» **The task**
Below are records; repeat them all exactly.
── Provided data ──
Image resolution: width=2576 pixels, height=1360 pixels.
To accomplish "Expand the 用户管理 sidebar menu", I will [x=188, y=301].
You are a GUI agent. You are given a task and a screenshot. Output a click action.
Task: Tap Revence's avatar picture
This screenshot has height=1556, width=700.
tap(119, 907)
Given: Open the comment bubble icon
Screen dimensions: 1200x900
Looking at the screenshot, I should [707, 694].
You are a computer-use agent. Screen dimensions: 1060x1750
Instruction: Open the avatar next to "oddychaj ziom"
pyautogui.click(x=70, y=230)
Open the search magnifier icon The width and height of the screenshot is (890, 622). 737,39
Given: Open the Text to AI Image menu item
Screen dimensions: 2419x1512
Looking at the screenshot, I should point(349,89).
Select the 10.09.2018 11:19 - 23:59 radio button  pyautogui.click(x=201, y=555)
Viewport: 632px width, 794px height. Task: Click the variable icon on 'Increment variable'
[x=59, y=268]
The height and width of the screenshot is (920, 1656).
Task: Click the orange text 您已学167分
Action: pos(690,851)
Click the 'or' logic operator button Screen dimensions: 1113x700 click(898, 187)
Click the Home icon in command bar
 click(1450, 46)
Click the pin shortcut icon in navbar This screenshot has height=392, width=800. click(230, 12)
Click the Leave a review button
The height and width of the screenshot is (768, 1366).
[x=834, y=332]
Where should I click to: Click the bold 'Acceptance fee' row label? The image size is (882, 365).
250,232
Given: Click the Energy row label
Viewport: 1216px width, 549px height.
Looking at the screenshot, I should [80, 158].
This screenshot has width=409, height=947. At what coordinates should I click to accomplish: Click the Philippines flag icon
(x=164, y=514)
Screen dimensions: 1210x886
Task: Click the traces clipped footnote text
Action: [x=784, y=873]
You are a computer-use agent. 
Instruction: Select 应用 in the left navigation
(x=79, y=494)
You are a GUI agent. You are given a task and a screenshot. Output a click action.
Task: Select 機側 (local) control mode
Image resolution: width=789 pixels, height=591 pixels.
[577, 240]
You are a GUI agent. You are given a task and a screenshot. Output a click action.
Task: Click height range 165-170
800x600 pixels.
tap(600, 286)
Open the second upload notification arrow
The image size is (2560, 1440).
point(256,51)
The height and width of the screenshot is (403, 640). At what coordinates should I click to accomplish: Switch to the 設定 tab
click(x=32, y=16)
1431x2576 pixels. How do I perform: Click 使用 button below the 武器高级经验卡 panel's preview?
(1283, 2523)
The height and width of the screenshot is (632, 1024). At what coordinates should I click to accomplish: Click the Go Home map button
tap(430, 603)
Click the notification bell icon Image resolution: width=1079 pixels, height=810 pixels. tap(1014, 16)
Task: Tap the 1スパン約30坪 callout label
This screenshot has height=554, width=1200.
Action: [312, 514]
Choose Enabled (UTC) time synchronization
───
» **Response below**
Image resolution: width=2576 pixels, height=1360 pixels.
To accomplish "Expand the 用户管理 sidebar menu", I will [x=188, y=301].
You are a GUI agent. You are given a task and a screenshot. Output a click action.
Task: Tap Revence's avatar picture
This screenshot has height=1556, width=700.
tap(119, 907)
Given: Open the comment bubble icon
Screen dimensions: 1200x900
Looking at the screenshot, I should [707, 694].
You are a computer-use agent. Screen dimensions: 1060x1750
Instruction: Open the avatar next to "oddychaj ziom"
pyautogui.click(x=70, y=230)
Open the search magnifier icon The width and height of the screenshot is (890, 622). 737,39
Given: Open the Text to AI Image menu item
Screen dimensions: 2419x1512
Looking at the screenshot, I should point(349,89).
Select the 10.09.2018 11:19 - 23:59 radio button  pyautogui.click(x=201, y=555)
Viewport: 632px width, 794px height. Task: Click the variable icon on 'Increment variable'
[x=59, y=268]
The height and width of the screenshot is (920, 1656).
Task: Click the orange text 您已学167分
Action: pos(690,851)
Click the 'or' logic operator button Screen dimensions: 1113x700 click(898, 187)
Click the Home icon in command bar
 click(1450, 46)
Click the pin shortcut icon in navbar This screenshot has height=392, width=800. click(230, 12)
Click the Leave a review button
The height and width of the screenshot is (768, 1366).
[x=834, y=332]
Where should I click to: Click the bold 'Acceptance fee' row label? The image size is (882, 365).
250,232
Given: Click the Energy row label
Viewport: 1216px width, 549px height.
Looking at the screenshot, I should [80, 158].
This screenshot has width=409, height=947. At what coordinates should I click to accomplish: Click the Philippines flag icon
(x=164, y=514)
Screen dimensions: 1210x886
Task: Click the traces clipped footnote text
Action: [x=784, y=873]
You are a computer-use agent. 
Instruction: Select 应用 in the left navigation
(x=79, y=494)
You are a GUI agent. You are given a task and a screenshot. Output a click action.
Task: Select 機側 (local) control mode
Image resolution: width=789 pixels, height=591 pixels.
[577, 240]
You are a GUI agent. You are given a task and a screenshot. Output a click action.
Task: Click height range 165-170
800x600 pixels.
tap(600, 286)
Open the second upload notification arrow
The image size is (2560, 1440).
point(256,51)
The height and width of the screenshot is (403, 640). At what coordinates should I click to accomplish: Switch to the 設定 tab
click(x=32, y=16)
1431x2576 pixels. How do I perform: Click 使用 button below the 武器高级经验卡 panel's preview?
(1283, 2523)
The height and width of the screenshot is (632, 1024). At what coordinates should I click to accomplish: Click the Go Home map button
tap(430, 603)
Click the notification bell icon Image resolution: width=1079 pixels, height=810 pixels. tap(1014, 16)
Task: Tap the 1スパン約30坪 callout label
This screenshot has height=554, width=1200.
Action: [312, 514]
Choose Enabled (UTC) time synchronization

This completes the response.